The external interface on SISO is likely to be the bottle neck and get trully full. The traffic on the external interface will be controlled using a bandwidth provisioning system. This system supports various method for classifying, prioritizing, sharing, and limiting both inbound and outbound traffic. The configuration tool (tc) was installed in Section 2.3.5, “IP Routing Configuration (iproute2)”.

5.4.1. Requirements

The example described in this section is based on the requirements listed below.

  1. Minimize round trip delays for interactive traffic, even when big files are uploaded or downloaded. Internet Service Providers oftem improve download speed by excessive queing. This however causes interactive traffic to be delayed. To work around this:

    1. Limit the upload speed, to slightly under the truly available rate. This way no queues are built up in the access router. Instead this moves the queue to the SISO router, where we can control it.

    2. Limit download speed. We can not directly shape how fast the internet sends us data, but we can drop packets that are coming in too fast. Indirectly this will cause TCP streams to slow down to just the rate we want.

  2. Use the available bandwidth to its fullest extend, by allowing interactive traffic to jump to the head of the upstream queue. Five classes are used:

    1. Truely interactive traffic such as SSH.

      • DNS queries (destination port 53)

      • TCP acknowledgements with no data (ACK bit set, and only IP and TCP header)

      • TCP connection initiation (ACK and SYN bits set)

      • Packets with TOS set to Minimize-Delay, such as used for example by SSH and telnet.

    2. Hosts browsing the web (2BD expand this to exclude big file transfers using HTTP)

      • HTTP access (destination port 80)

      • HTTPS access (destination port 443)

    3. Outgoing VPN connections

      • Shiva/Intel VPN traffic (UDP destination port 2233)

    4. Bulk file transfers

      • Packets with TOS set to Maximize-Throughput, such as used by FTP.

    5. Minimal cost traffic

      • All remaining traffic

5.4.2. Implementation

With SISO being an edge router, a good approach is to classify the outgoing traffic in distinct classes. Each of these classes is then assigned a guaranteed and ceiling rate. The queueing discipline used is HTB. [37]

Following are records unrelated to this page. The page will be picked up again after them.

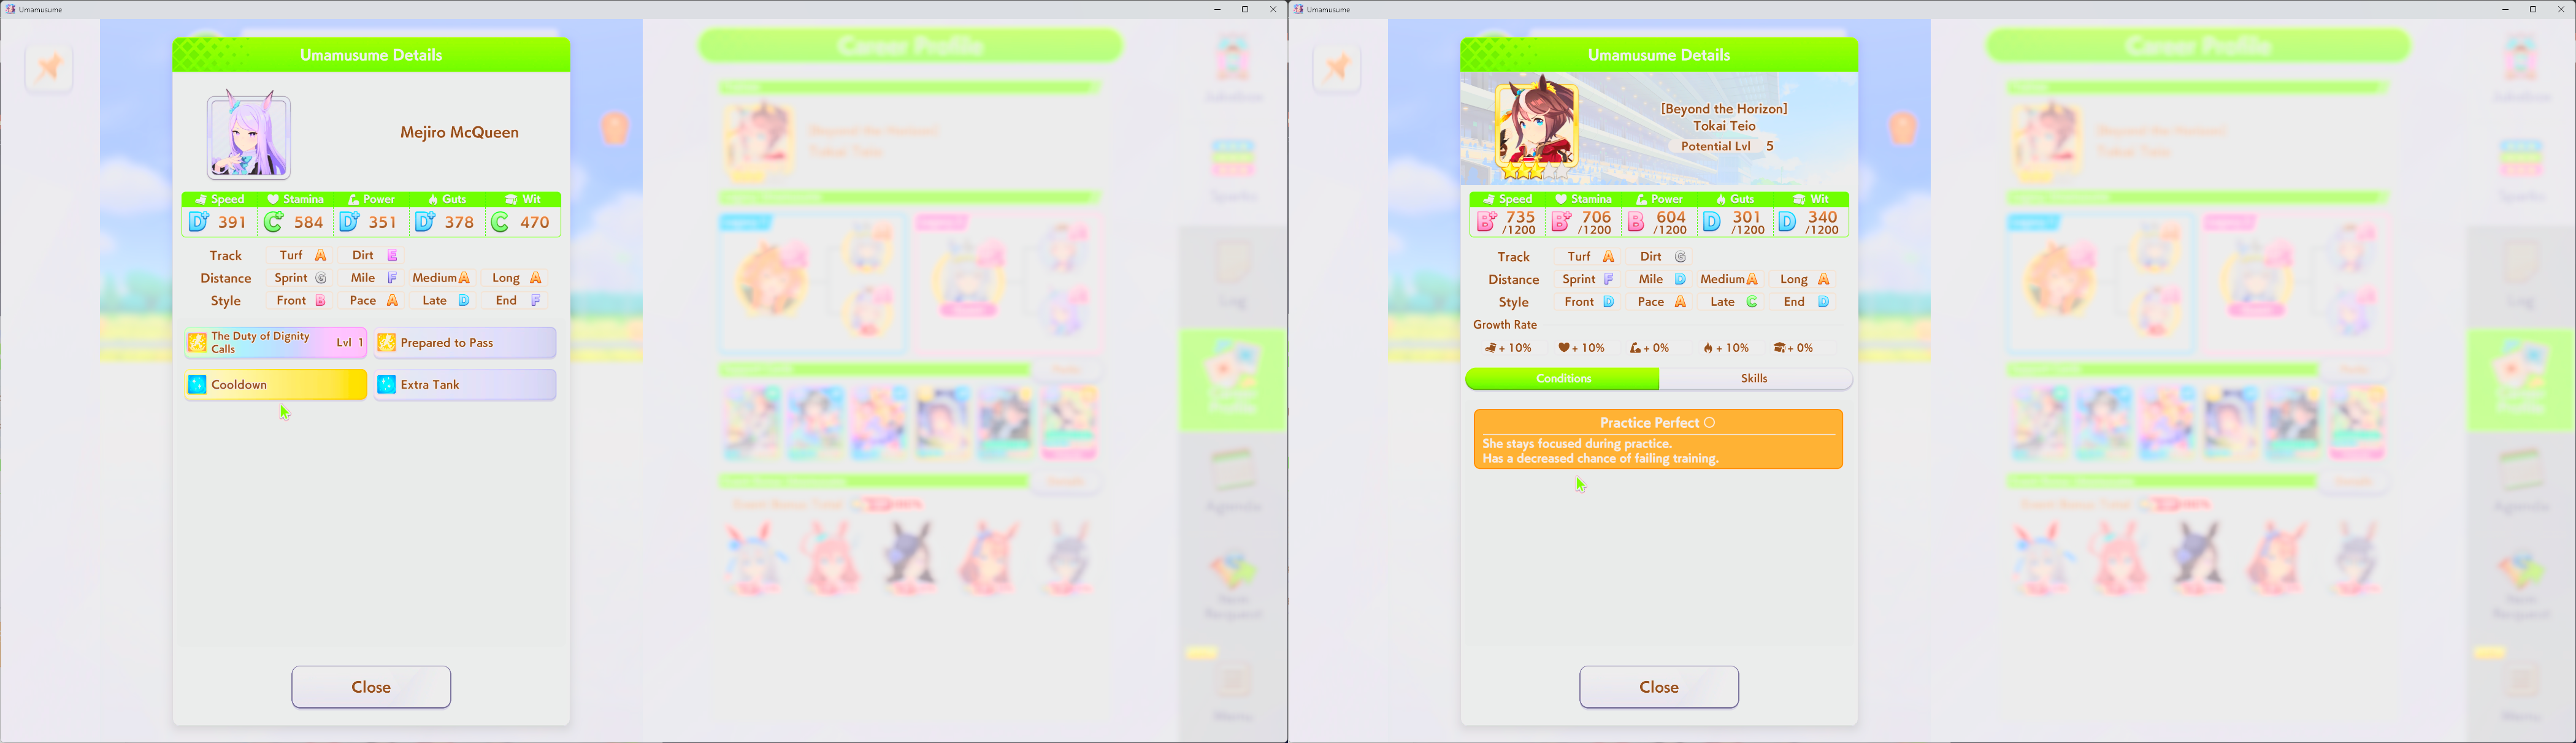Select the Conditions tab
This screenshot has width=2576, height=743.
click(x=1563, y=379)
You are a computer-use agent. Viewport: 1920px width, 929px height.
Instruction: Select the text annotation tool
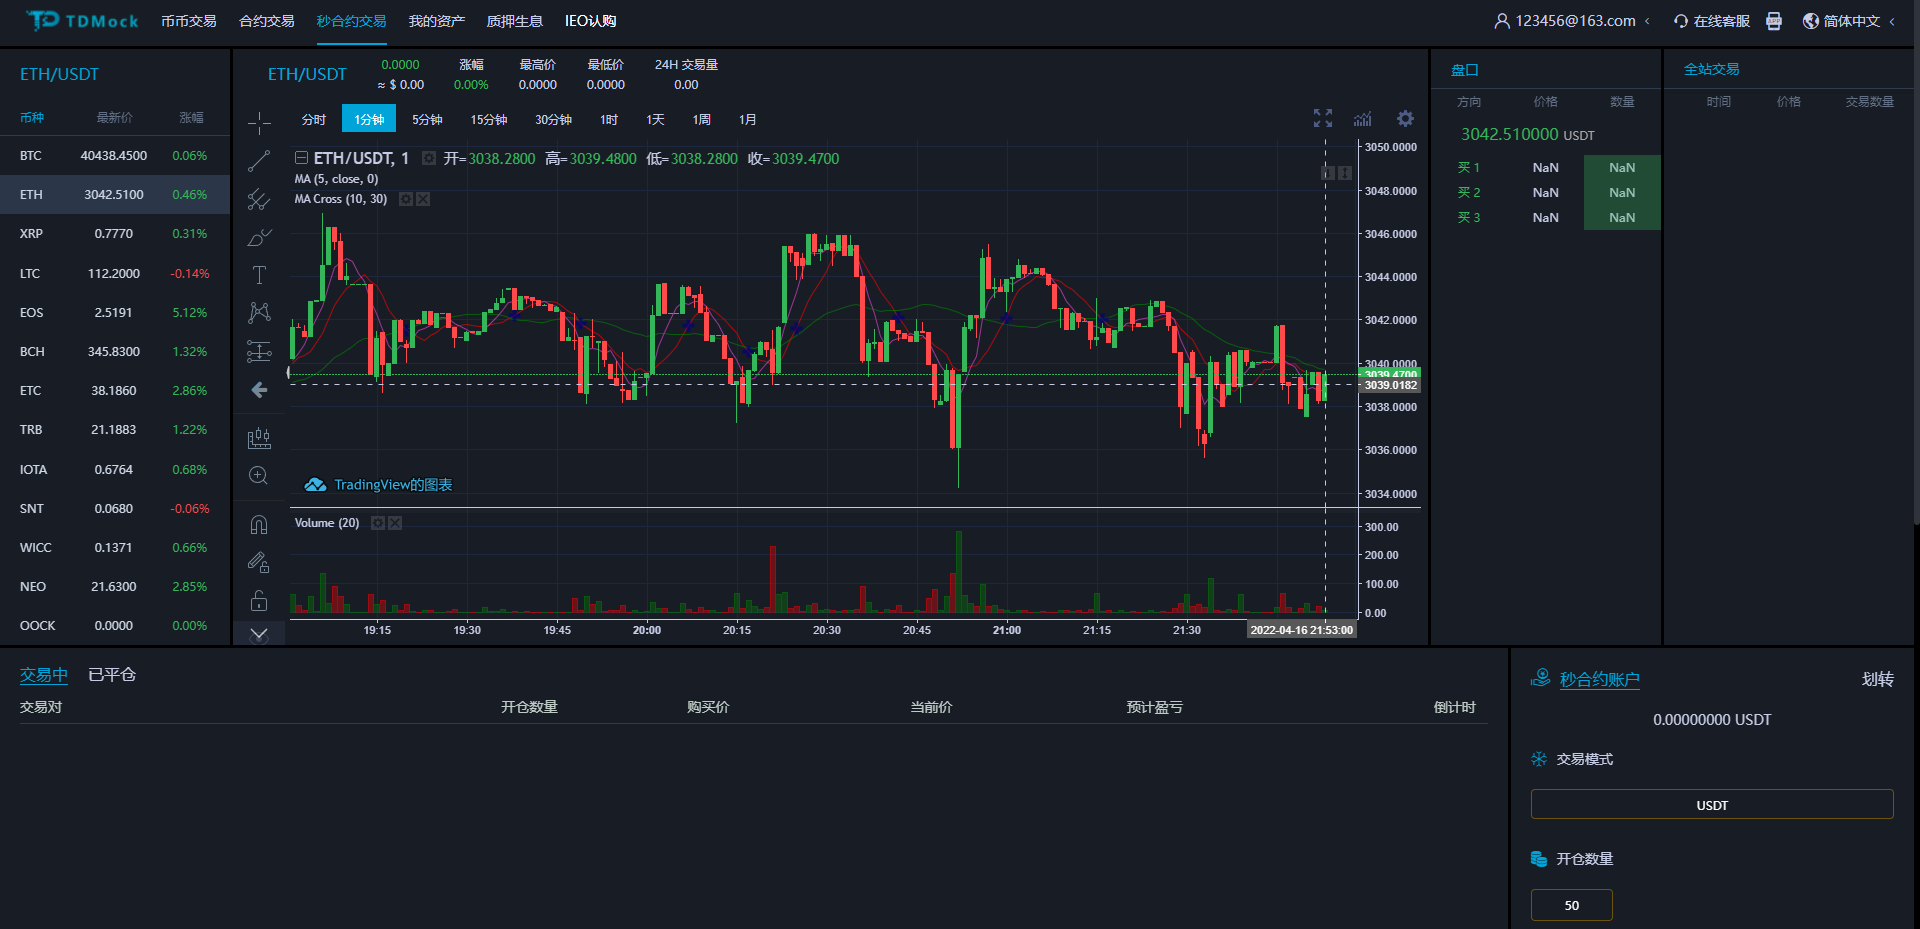[x=259, y=274]
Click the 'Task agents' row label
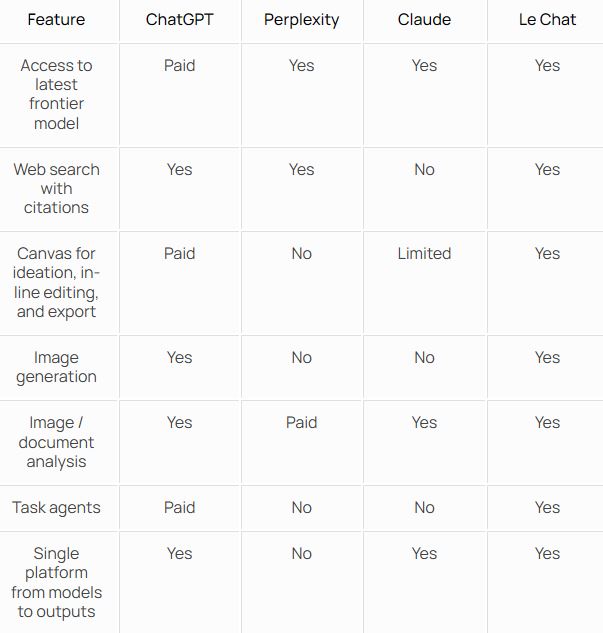 coord(56,507)
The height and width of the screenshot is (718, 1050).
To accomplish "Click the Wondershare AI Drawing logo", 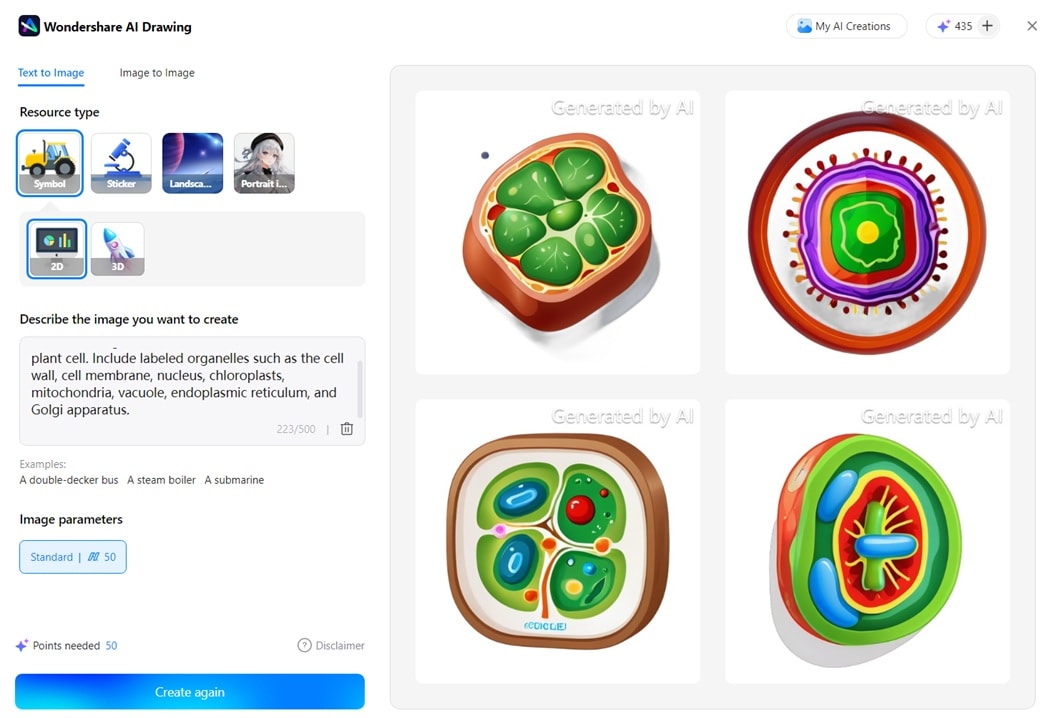I will click(x=29, y=26).
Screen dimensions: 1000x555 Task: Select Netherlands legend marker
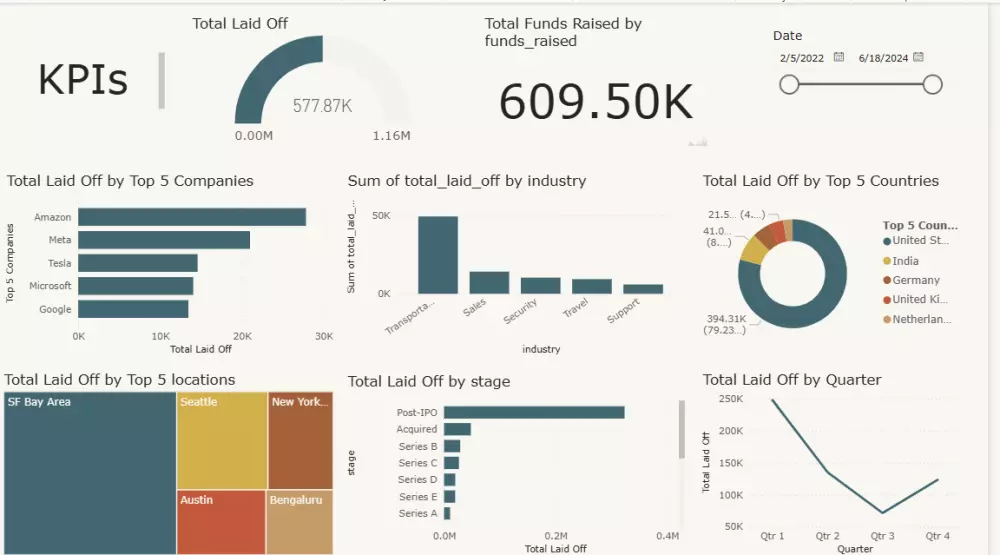point(886,320)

The configuration variables UPLINK, DOWNLINK and BURST determine the maximum uplink and downlink transfer rates and the maximum burst. Traffic control is configured in the startup script /etc/init.d/tc:

  • The classifier tags packets based on properties such as destination port or the Type-of-Service field. The SISO router uses netfilter to classify the packets. This gives packet counts for each of the rules opposed to only the classes as offered by the buildin traffic control filters. The section [classifier] in the configuration file lists these rules.

    Within a leaf class Sochastic Fairness Queueing (SFQ) is used to fairly share the bandwidth within the leaf class.

  • The shaper limits the outgoing traffic based on rates rules similar to ATM QoS. The rules are listed in the configuration file at section [shaper].

  • The policer limits incoming traffic to the rate set by the DOWNLINK configuration variable.